Zink kann eine Erkältung um ein bis zwei Tage verkürzen – aber nur, wenn man innert 24 Stunden nach den ersten Symptomen mit hoch dosierten Lutschtabletten beginnt. Geschluckte Kapseln und ein späterer Start bringen für die Dauer nichts. Es ist eine kleine Abkürzung, kein Heilmittel. Dieser Text bietet allgemeine Information und ersetzt keine ärztliche Beratung.
Der wichtigste und am häufigsten übersehene Punkt zuerst: Zink wirkt bei einer Erkältung nur, wenn man sehr früh beginnt. In den Untersuchungen, die einen Nutzen fanden, startete die Einnahme innerhalb von etwa 24 Stunden nach den ersten Anzeichen – also beim ersten Kratzen im Hals, dem leichten Frösteln, der beginnenden Verstopfung der Nase. Wer erst am zweiten oder dritten Tag zu Zink greift, wenn die Erkältung bereits läuft, kann kaum noch mit einer Wirkung auf die Dauer rechnen.

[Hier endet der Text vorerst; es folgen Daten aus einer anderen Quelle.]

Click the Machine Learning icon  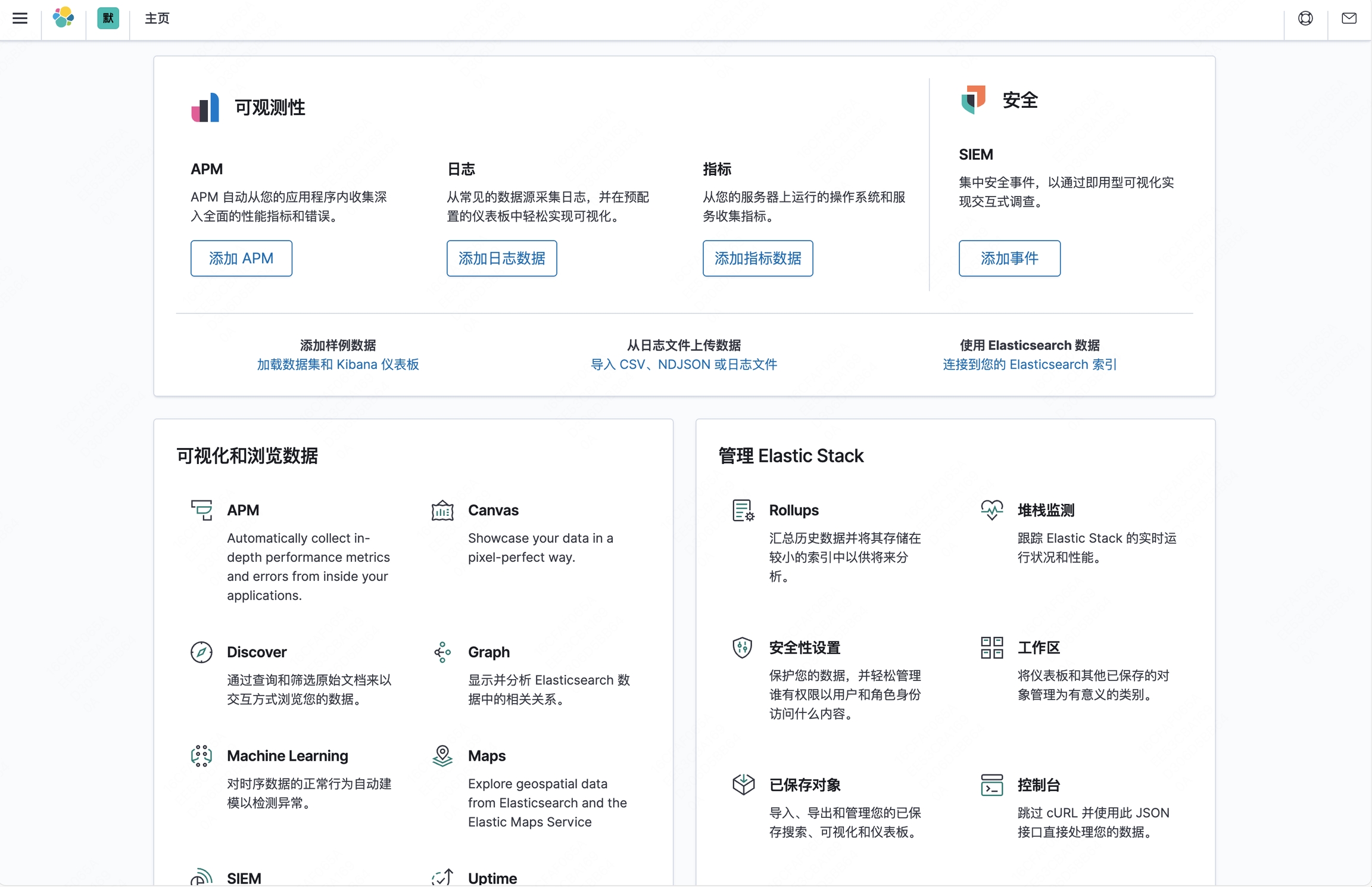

Der Grund liegt in der Biologie des Infekts: Erkältungsviren vermehren sich in den ersten Tagen rasant in der Schleimhaut. Das lokal verfügbare Zink soll genau in diese frühe Phase eingreifen. Ist die Vermehrung erst in vollem Gang, kommt die Massnahme zu spät. Das erklärt, warum viele Menschen von Zink enttäuscht sind: Sie beginnen schlicht zu spät. Praktisch heisst das – eine Packung griffbereit haben und beim ersten Verdacht starten, nicht erst dann, wenn man sicher krank ist.
Der zweite Knackpunkt ist die Darreichungsform. Der beobachtete Effekt hängt daran, dass sich die Lutschtablette langsam im Mund auflöst und dabei Zink-Ionen direkt im Rachen freisetzt – dort, wo sich die Viren in der Schleimhaut tummeln. Es geht also um einen lokalen Kontakt, nicht in erster Linie um die Versorgung des ganzen Körpers über den Blutweg.
Daraus folgt eine wichtige, oft verschwiegene Konsequenz: Eine geschluckte Kapsel oder Tablette umgeht diesen lokalen Effekt vollständig. Sie landet im Magen, nicht auf der Rachenschleimhaut. Für die Verkürzung einer Erkältung ist von geschlucktem Zink kein vergleichbarer Nutzen belegt. Wer im Regal zu einer beliebigen Zink-Kapsel greift, um schneller gesund zu werden, wählt damit die falsche Form. Ein paar Regeln zur Anwendung:
Der dritte Punkt ist heikel und wird auf Verpackungen gern verschwiegen: Die Mengen, mit denen die Studien einen Effekt erzielten, waren hoch. Typisch waren rund 75 bis 100 mg elementares Zink pro Tag, verteilt auf mehrere Lutschtabletten. Zum Vergleich: Der übliche Tagesbedarf eines Erwachsenen liegt je nach Geschlecht und Ernährung bei etwa 7 bis 16 mg. Die Erkältungsdosis ist also ein Vielfaches davon – und liegt deutlich über der Obergrenze, die für die dauerhafte Zufuhr gilt.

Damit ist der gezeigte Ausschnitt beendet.